Description of the task => Gather every line from the entries below that includes "navigation".

(Stored data)
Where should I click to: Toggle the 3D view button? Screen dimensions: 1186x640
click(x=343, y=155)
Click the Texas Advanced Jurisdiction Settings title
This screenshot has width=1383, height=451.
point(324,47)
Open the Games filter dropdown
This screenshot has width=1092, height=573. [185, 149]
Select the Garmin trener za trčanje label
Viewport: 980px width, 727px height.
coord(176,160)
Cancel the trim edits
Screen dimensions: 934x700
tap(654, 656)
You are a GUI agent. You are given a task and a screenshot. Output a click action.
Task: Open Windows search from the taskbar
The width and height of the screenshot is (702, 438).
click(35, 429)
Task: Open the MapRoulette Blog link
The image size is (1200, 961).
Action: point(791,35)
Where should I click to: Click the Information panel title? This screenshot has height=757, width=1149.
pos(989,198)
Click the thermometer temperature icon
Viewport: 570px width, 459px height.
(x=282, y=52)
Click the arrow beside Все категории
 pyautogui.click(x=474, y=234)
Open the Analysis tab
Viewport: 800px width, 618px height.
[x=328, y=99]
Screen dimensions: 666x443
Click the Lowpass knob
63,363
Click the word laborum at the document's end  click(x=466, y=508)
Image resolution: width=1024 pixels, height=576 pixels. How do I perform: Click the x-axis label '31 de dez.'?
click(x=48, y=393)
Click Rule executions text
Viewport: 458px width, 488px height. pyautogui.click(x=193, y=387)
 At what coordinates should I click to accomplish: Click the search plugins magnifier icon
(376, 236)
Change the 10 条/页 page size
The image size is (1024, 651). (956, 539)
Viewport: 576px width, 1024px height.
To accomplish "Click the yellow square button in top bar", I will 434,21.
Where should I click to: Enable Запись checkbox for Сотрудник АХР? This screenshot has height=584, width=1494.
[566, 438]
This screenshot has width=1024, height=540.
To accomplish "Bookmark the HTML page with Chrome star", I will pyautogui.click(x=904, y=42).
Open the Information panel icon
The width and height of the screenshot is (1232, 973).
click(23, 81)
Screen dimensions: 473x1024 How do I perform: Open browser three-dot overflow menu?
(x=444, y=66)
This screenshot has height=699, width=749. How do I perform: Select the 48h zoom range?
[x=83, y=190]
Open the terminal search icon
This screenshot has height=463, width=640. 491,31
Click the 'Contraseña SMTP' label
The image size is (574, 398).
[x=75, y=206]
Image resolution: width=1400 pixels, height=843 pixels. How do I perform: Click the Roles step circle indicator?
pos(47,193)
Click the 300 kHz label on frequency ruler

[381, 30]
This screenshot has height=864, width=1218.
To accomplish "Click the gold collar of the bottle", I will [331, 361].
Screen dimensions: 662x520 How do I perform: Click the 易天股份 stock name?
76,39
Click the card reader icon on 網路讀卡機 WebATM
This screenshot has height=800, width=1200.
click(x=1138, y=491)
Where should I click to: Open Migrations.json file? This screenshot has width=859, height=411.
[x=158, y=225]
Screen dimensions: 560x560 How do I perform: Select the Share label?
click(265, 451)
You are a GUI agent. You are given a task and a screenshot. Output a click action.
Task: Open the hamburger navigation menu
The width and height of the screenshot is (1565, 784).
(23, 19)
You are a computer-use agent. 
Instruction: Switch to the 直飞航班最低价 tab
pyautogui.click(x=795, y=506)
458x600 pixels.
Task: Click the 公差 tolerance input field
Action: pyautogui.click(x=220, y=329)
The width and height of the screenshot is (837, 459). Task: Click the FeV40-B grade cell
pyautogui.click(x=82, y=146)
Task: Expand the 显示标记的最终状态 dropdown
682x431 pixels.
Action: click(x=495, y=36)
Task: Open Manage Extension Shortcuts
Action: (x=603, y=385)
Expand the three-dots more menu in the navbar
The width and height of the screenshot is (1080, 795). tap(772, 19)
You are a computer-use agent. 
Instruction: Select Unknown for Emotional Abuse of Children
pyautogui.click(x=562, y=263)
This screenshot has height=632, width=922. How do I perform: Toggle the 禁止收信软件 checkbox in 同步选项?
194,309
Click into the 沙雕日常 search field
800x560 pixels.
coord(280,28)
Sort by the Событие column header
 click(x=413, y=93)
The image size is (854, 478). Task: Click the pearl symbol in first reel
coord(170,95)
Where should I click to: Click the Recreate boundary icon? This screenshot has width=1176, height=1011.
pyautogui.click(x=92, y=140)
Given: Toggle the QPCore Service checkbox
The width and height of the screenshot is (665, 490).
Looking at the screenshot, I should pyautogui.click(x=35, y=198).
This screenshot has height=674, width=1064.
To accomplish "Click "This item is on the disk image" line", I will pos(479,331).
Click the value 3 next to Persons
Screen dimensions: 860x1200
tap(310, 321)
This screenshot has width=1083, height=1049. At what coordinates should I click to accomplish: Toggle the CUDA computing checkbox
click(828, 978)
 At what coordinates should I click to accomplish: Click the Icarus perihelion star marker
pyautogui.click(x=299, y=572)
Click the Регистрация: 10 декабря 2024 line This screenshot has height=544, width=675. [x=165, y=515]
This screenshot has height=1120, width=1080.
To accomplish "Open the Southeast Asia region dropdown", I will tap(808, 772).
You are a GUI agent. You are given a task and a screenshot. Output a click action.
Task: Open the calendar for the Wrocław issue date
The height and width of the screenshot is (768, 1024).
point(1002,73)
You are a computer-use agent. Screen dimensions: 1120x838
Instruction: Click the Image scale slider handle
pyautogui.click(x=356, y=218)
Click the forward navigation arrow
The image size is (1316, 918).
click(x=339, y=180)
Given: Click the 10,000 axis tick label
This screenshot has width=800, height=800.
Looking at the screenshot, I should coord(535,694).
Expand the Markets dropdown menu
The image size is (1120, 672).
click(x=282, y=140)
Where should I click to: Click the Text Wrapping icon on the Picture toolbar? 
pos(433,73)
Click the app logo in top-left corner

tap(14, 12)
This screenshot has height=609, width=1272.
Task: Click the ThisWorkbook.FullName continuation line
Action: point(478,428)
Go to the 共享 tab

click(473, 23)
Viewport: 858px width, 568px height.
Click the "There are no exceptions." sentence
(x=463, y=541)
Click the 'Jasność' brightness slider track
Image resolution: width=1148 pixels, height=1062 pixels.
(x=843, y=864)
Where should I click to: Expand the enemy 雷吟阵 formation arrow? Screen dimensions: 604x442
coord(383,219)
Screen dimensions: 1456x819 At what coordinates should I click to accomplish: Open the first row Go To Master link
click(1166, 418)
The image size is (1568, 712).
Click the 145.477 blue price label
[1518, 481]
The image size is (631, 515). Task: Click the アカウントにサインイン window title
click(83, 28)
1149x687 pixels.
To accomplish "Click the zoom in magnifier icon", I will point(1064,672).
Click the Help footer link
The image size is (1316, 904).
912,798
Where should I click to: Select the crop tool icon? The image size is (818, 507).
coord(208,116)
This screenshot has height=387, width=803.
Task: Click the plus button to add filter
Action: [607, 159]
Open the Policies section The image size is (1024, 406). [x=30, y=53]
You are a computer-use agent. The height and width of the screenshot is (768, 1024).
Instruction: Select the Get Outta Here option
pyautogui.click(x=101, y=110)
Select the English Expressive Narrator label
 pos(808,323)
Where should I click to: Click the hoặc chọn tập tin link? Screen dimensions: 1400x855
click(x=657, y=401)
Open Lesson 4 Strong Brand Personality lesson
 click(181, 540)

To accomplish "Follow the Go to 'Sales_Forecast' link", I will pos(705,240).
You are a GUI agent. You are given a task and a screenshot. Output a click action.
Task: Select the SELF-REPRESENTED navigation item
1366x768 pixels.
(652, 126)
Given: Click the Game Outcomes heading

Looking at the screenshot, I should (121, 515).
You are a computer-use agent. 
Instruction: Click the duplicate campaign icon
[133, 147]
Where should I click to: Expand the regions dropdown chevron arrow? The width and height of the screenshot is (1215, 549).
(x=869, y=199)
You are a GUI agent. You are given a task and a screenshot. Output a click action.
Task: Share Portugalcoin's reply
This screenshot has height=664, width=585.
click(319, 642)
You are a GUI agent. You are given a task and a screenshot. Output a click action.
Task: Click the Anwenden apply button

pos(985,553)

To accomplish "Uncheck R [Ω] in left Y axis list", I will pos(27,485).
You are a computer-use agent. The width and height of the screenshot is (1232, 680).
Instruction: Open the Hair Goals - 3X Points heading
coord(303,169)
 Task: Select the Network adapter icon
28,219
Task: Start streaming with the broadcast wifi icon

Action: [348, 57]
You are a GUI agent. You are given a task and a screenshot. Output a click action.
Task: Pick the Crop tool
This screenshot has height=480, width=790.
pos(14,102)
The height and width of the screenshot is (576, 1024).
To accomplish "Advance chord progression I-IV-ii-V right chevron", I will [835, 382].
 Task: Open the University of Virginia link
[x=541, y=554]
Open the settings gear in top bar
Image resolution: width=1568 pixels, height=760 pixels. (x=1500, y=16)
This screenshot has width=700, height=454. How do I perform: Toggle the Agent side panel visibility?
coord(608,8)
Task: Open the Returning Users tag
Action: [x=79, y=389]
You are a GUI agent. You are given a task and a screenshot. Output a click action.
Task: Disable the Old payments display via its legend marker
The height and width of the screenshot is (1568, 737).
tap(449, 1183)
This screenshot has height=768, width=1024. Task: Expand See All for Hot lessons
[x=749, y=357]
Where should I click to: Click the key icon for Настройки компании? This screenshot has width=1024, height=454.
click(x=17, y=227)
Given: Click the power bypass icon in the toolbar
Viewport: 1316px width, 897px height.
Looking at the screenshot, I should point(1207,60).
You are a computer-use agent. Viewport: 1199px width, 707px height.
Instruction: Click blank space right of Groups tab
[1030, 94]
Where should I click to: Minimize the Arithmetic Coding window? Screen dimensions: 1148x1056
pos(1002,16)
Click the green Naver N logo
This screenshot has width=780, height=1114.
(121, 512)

Answer box =>
Task: Open the hamburger navigation menu
Click the forward navigation arrow
Task: Select the SELF-REPRESENTED navigation item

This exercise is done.